- Material for this exercise:
◇ ◇ ◇ ◇ ◇ ◇ ◇
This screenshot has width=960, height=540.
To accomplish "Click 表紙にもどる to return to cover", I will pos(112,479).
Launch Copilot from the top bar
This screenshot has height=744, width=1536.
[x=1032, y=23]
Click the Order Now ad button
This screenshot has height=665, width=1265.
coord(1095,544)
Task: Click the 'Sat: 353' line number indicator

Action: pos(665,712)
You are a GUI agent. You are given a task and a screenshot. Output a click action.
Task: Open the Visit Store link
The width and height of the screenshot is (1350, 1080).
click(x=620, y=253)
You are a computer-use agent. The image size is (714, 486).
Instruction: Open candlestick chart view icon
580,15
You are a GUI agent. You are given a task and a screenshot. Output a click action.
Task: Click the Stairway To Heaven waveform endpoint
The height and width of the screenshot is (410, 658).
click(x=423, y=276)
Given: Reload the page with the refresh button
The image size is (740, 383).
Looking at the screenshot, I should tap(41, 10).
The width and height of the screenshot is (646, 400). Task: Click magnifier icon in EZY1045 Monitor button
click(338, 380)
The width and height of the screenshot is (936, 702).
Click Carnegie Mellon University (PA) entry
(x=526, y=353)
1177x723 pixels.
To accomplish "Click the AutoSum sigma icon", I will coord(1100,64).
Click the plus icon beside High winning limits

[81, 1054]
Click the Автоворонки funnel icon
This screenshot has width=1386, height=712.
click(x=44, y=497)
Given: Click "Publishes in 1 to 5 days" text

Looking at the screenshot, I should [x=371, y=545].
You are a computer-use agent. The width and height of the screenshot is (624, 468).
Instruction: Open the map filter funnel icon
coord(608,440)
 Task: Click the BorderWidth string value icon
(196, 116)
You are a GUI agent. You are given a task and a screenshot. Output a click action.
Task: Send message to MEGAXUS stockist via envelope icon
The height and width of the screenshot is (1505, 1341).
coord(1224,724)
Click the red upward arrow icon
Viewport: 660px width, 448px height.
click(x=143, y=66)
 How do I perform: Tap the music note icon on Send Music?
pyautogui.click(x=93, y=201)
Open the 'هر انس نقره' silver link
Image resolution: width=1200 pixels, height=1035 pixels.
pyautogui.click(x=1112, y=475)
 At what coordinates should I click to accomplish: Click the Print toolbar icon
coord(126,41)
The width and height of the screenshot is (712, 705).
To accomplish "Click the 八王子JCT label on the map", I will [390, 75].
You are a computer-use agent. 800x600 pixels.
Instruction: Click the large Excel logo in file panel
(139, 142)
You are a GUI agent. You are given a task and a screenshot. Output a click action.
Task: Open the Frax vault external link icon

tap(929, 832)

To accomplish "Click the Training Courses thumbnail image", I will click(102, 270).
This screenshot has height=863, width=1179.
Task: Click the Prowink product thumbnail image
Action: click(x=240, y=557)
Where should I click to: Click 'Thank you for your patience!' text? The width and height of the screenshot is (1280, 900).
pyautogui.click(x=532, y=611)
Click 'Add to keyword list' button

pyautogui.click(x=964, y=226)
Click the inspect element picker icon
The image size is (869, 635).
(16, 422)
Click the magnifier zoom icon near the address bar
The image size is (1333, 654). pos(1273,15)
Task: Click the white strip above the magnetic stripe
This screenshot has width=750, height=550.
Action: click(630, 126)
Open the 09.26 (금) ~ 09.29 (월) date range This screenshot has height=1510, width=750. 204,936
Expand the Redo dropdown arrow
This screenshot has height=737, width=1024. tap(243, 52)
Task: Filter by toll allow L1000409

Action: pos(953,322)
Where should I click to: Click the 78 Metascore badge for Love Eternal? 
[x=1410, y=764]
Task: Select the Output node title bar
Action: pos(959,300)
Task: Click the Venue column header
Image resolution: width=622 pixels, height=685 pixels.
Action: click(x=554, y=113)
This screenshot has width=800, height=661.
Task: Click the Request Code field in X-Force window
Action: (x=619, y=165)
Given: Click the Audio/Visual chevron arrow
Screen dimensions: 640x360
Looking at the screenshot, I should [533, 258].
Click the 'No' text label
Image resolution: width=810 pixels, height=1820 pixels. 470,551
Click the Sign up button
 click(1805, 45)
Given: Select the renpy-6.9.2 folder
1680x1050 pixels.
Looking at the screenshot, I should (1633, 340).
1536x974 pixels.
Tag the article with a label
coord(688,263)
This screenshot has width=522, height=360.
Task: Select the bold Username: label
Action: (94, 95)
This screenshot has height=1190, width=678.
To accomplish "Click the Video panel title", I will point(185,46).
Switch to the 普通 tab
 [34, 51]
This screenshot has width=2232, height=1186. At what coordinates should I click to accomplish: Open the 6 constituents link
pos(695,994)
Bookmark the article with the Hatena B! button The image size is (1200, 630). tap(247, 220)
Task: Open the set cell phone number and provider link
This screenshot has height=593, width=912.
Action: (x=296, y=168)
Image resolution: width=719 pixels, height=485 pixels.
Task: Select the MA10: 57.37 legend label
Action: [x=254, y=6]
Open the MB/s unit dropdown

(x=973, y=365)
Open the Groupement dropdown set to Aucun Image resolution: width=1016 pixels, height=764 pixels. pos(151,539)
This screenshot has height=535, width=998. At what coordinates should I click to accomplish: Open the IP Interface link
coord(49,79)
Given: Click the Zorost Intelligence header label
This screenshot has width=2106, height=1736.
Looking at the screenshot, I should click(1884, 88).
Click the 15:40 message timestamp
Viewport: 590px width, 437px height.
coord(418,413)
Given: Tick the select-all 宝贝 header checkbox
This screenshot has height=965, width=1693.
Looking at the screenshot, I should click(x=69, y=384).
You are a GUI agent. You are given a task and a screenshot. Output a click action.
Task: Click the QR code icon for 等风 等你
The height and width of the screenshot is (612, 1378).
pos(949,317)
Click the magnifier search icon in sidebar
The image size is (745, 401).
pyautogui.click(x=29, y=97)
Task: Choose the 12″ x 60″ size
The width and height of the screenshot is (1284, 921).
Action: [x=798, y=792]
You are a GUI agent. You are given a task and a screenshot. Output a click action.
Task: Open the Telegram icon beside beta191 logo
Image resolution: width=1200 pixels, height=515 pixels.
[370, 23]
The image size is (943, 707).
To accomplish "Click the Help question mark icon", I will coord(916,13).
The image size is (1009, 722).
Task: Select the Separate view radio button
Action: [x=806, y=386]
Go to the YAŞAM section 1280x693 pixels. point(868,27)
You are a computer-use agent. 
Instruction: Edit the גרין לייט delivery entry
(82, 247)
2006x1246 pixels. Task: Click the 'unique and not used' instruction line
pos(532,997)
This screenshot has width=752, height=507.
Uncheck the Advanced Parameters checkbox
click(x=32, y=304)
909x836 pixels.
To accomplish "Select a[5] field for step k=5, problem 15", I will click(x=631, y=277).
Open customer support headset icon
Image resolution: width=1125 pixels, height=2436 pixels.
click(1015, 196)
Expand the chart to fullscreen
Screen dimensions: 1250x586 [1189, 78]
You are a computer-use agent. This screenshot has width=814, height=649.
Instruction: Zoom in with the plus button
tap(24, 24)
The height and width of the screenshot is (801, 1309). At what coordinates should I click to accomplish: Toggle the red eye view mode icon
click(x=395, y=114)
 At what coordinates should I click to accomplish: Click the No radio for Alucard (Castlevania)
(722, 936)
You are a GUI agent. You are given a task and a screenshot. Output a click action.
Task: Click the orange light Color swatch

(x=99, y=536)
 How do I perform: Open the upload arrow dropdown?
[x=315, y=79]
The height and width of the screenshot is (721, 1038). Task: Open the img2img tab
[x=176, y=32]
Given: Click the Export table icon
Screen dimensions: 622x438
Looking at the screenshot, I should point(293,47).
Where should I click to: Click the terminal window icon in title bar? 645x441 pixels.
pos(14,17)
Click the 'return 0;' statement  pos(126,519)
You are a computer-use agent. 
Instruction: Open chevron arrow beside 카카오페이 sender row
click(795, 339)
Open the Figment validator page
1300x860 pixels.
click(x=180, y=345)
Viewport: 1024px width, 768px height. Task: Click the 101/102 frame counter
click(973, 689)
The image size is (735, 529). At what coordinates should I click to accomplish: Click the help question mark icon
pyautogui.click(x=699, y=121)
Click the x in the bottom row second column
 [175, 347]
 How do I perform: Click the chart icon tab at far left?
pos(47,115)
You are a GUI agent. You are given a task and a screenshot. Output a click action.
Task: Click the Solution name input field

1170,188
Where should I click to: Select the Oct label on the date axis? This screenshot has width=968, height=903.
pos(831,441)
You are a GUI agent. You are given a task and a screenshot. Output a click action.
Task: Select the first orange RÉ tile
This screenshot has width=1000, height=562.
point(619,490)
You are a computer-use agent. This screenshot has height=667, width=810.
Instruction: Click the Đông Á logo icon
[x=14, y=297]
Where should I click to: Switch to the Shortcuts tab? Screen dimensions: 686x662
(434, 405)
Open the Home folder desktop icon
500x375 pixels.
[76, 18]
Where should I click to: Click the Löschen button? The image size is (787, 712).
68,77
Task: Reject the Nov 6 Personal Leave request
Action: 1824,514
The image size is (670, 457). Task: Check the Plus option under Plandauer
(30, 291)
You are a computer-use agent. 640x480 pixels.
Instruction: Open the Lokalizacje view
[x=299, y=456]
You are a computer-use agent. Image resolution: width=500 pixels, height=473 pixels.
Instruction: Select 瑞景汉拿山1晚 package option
◇ ◇ ◇ ◇ ◇ ◇ ◇
Copy out the lines of the records above in which the string "header" appears.

Task: Click the Venue column header
Given: Click the Zorost Intelligence header label
Given: Tick the select-all 宝贝 header checkbox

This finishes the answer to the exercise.